Several other animals also have eyes that glow in the dark, including dogs, sheep, goats, nocturnal animals such as foxes, and even dolphins and fish. But their eye “glow” can appear in different colours, depending on what the tapetum lucidum is made from. For example, in a cat’s eyes, the tapetum lucidum is made from zinc and riboflavin molecules. How green, yellow or blue the glow appears will depend on how much zinc there is.
What colour do cats’ eyes glow in the dark?
Most cats’ eyes tend to glow a bright green colour. However, the specific colour will depend on the cat’s breed, eye colour, coat colour and amount of riboflavin (type of vitamin B) or zinc in the pigment cells within the tapetum lucidum. Siamese cats, for example, generally have poorly developed tapetum lucidum, which means they often have poor night vision as a result and generally cast a bright yellow glow from their eyes.

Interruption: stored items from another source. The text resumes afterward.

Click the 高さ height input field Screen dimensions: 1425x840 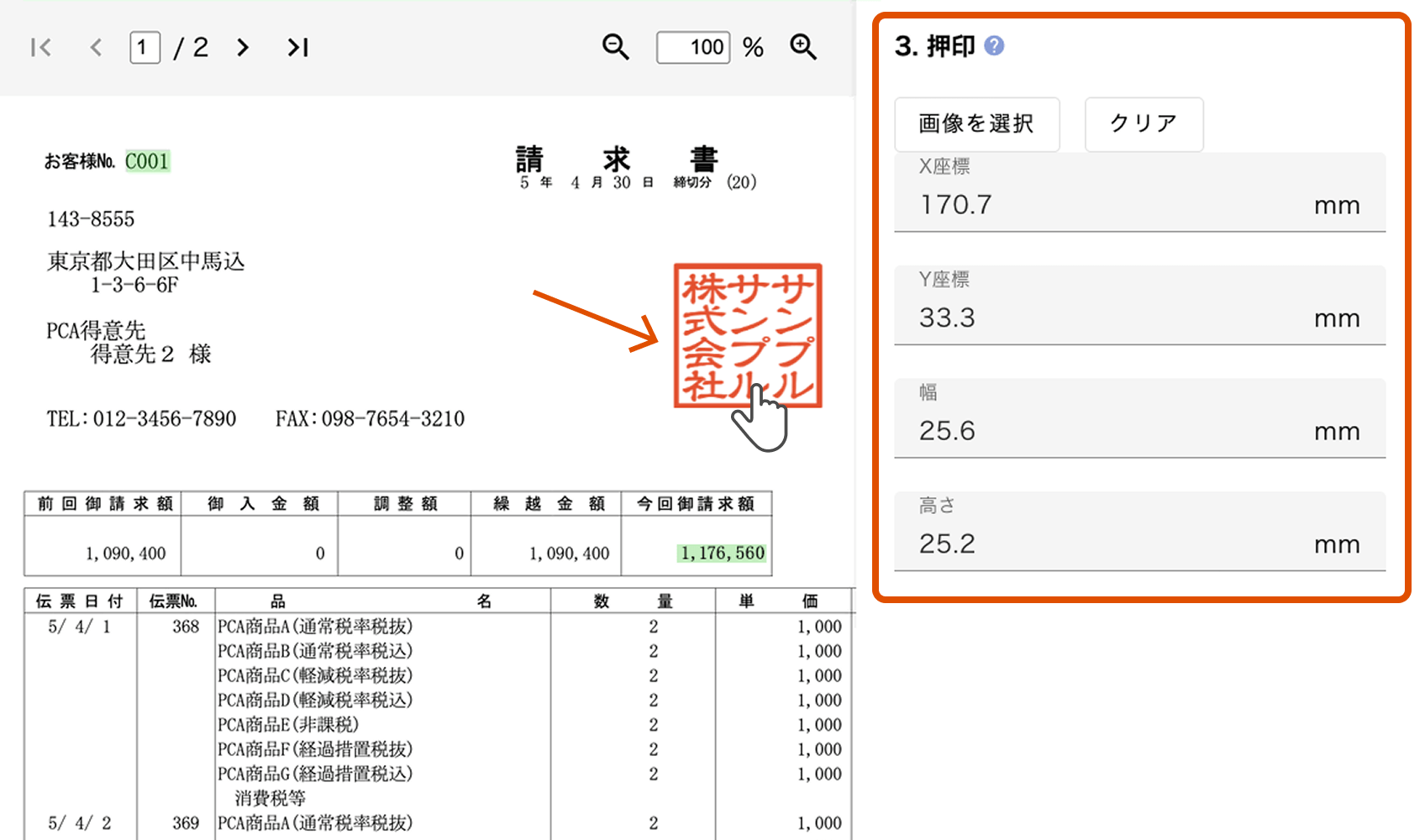1109,544
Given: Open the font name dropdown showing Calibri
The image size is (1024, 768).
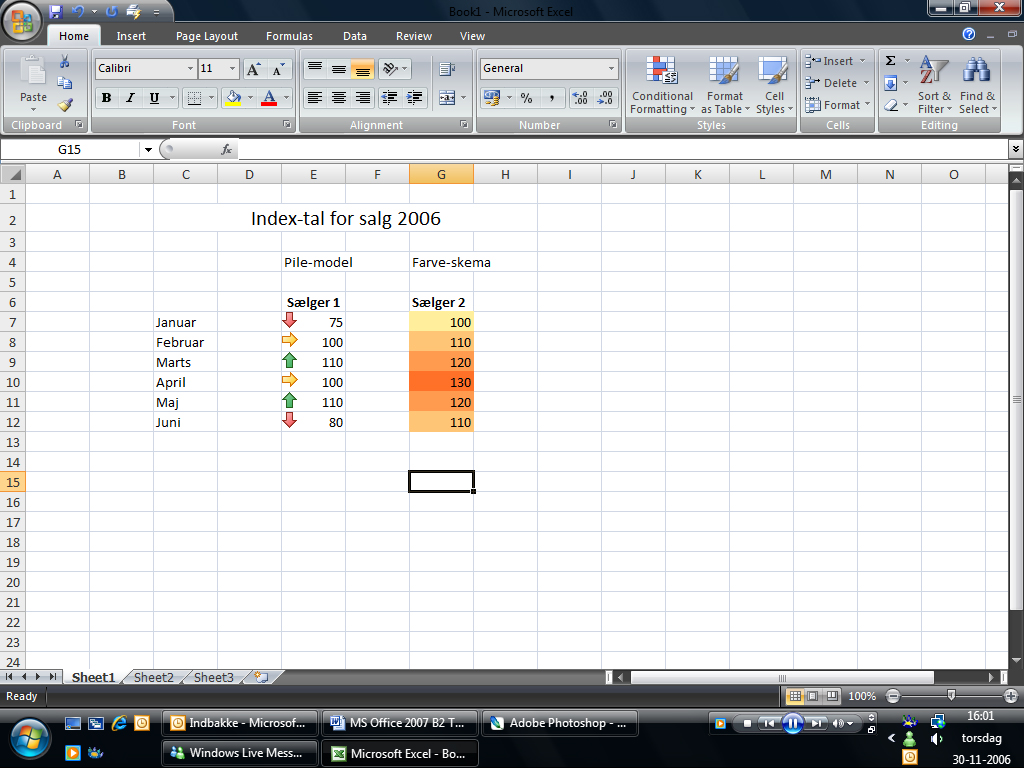Looking at the screenshot, I should coord(190,69).
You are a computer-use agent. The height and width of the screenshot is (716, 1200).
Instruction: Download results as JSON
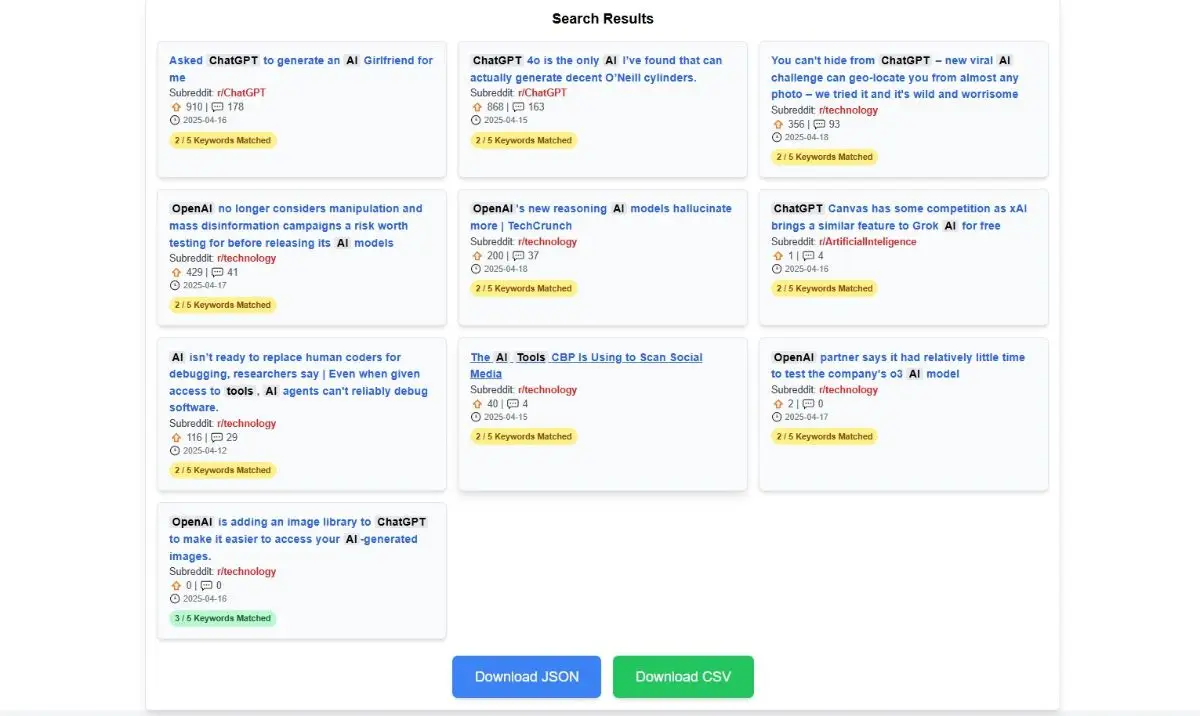click(x=526, y=677)
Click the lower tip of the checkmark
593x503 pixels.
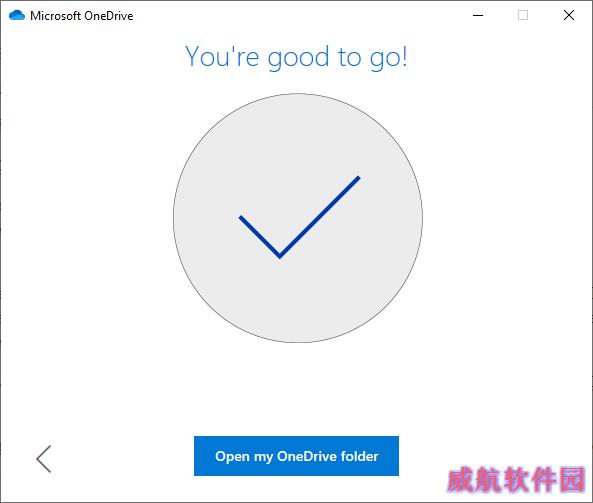coord(280,256)
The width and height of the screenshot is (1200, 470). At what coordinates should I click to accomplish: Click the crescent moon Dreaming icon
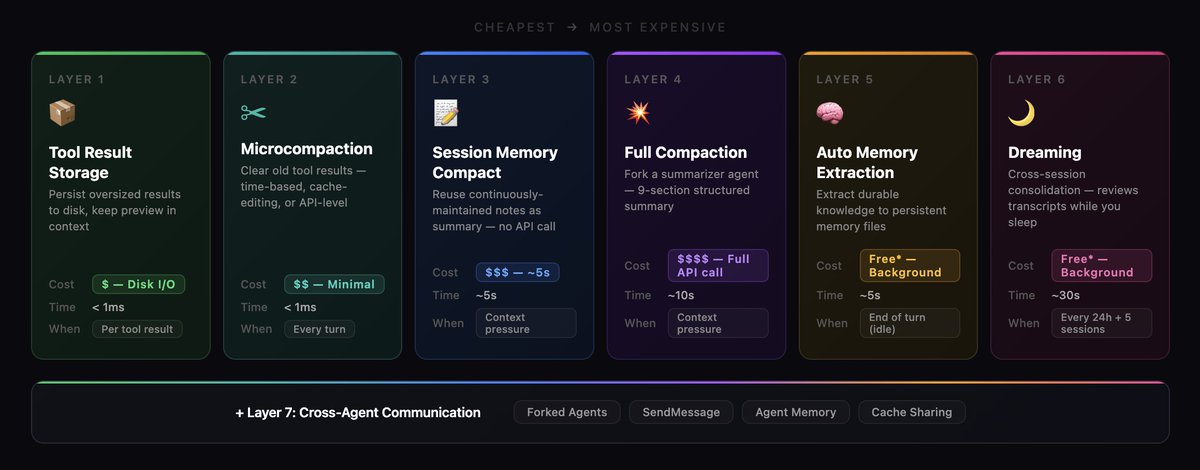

Do all cats’ eyes glow in the dark?
If you notice that your cat’s eyes don’t glow in dim light, the light might be entering your cat’s eyes differently, or the tapetum is missing or not fully formed in either one or both eyes. However, a problem with a cat’s eyes and vision such as conjunctivitis, cataracts or glaucoma can stop their eyes from glowing at night. You can check your cat’s vision yourself during daylight hours when your feline friend is at their most alert. For example:
- Watch how your cat negotiates stairs and their cat tree to see if they move confidently
- Shine a dim torch into their eyes to see whether the pupil contracts
- Place soft and non-hazardous objects in your cat’s path to their water, food or litter to see if they navigate around them
- Drop a light, silent object such as a feather and see if your cat hunts it
- Shine a laser pointer in front of your feline friend and see if they react
If you have noticed a sudden change in the glow of your cat’s eyes or you are concerned about their vision or eye health, you must get your cat checked out by the vet as soon as possible.
Why do cats’ eyes glow on camera?
If you’ve noticed that your cat’s eyes glow in photographs, this is due to the tapetum lucidum. When you take a photograph of your cat, the light from the flash hits the tapetum lucidum in their eye and bounces back towards the camera. This is what gives the green glare in your photos. There are some easy things you can do to avoid the look of “green eye” when photographing your feline friend:
- Take the photo from a slightly lower or higher position than your cat’s eyes
- Soften the flash with a semi-transparent white material such as tissue
- Tilt the flash, so it bounces off the wall or ceiling
- Direct your cat’s eyes just slightly away from the camera to avoid the light reflecting directly into the camera
So, what colour do your cat’s eyes glow?